Added depth for Brady, ASU

— In a quiet moment after a semifinal loss to North Texas in last season’s Sun Belt Conference Tournament, Arkansas State men’s basketball Coach John Brady made a soft-toned declaration.

The Red Wolves, worn down from three games in three days, featured a six-man rotation. Depth, though, was an issue.

“I need to go find players,” Brady said.

As he prepares for his fourth season in Jonesboro, Brady has overhauled the ASU roster with eight newcomers to blend with six returning players — including four starters — on a team that could contend with North Texas atop the Sun Belt Conference West Division.

“We didn’t have much off the bench,” Brady said. “We were subbing a football player in the post, but we’ve managed to address that.”

Brady, who is 47-45 at ASU, was speaking about undersized forward Darion Griswold, then a 6-5, 240-pound redshirt freshman tight end on the Red Wolves football team who averaged 4.6 points and 2.5 minutes in 13.4 minutes per game in reserve duty on the basketball.

In 34 games, Brady’s starting rotation ate up 77.4 percent of the team’s minutes, and each averaged at least 32 minutes per game. When the bench was called on, it produced just 11.3 points and 6.1 rebounds per game.

So, Brady and newly hired assistant coach Corey Barker hit the spring recruiting trail hard.

In the lane, ASU brings in freshman forward Kris Brown, a 6-7, 247-pound recruit from Fort Worth, along with Seth Kisler, a 6-8, 198-pound transfer from Paris (Texas) Junior College.

But the centerpiece is Houston transfer Kendrick Washington, a 6-7, 274-pound junior who sat out last season and is expected to replace senior Malcoln Kirkland.

While Kirkland, who averaged 12.1 points and 6.4 rebounds last season, was a bruising presence on the low block, he struggled to make plays out of double teams or show extended shooting range.

Brady said Kirkland, who butted heads with Houston Coach James Dickey, is a “much better playmaker” with face-up ability out to 15 feet and “a much better passer.”

“I didn’t want Malcoln to ever pass it,” Brady said. “If he did, it was usually a turnover. With Kendrick, if there’s a double-team, or somebody cutting to the basket, he’s a much better passer in the post.”

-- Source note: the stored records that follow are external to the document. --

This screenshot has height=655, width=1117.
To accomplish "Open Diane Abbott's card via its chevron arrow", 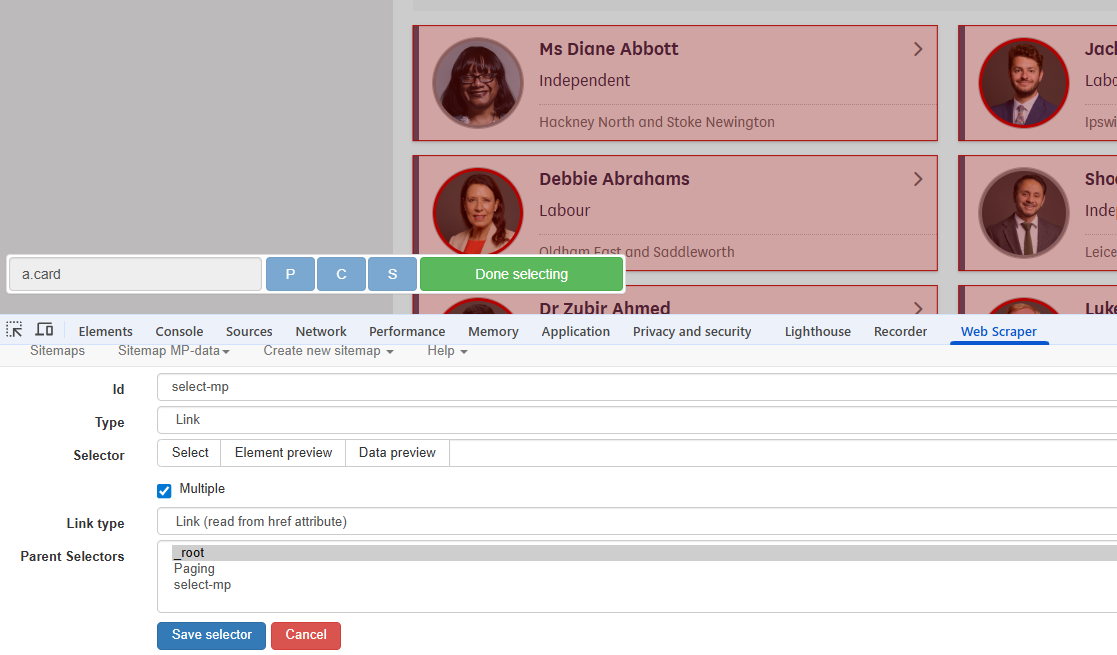I will pos(918,48).
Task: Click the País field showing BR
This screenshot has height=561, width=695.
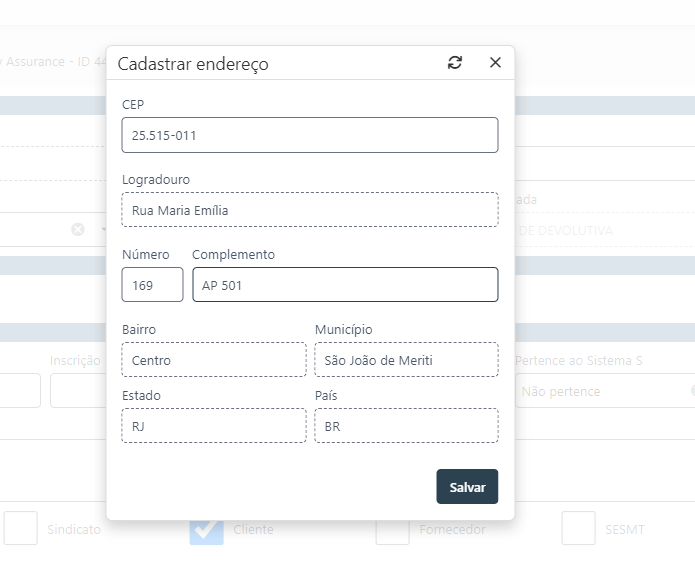Action: point(405,426)
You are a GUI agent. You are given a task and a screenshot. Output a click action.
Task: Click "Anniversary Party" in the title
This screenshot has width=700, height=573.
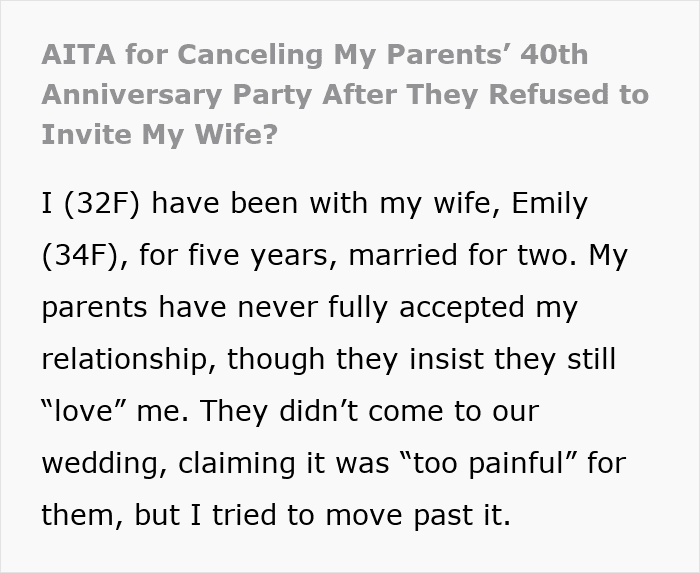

The distinction between Kirkland and Washington underscores an emphasis for Brady: Cutting down turnovers.

Last season, ASU ranked last in the Sun Belt and 254th nationally by turning the ball over on 21.6 percent of its offensive possessions. In a season where the Red Wolves were 4-7 in games decided by five points or less, those missed chances for points proved critical.

Worse, four of those losses came in the game’s final five minutes, while four others were Sun Belt games where ASU held a lead heading into the closing stretch.

That turned out to be the difference between finishing 14-20 and 18-16, and winding up with a 10-6 record in the West Division. That mark would have produced a firstround bye in Sun Belt Tournament and a critical days rest for a short-staffed team.

“That alone will lend itself to winning two or three more games,” Brady said.

That explains why freshman guard Cameron Golden, a 6-1, 160-pound point guard rated a three-star prospect by Rivals, may replace Ed Townsel in the starting lineup. Townsel, a 6-0, 166-pound senior, averaged 3.04 assists per game last season, but he also committed 3.11 turnovers per game.

So, Golden, who received 12 scholarship offers, including ones from Michigan, Western Kentucky and Middle Tennessee, should pair with senior guards Trey Finn and Marcus Hooten.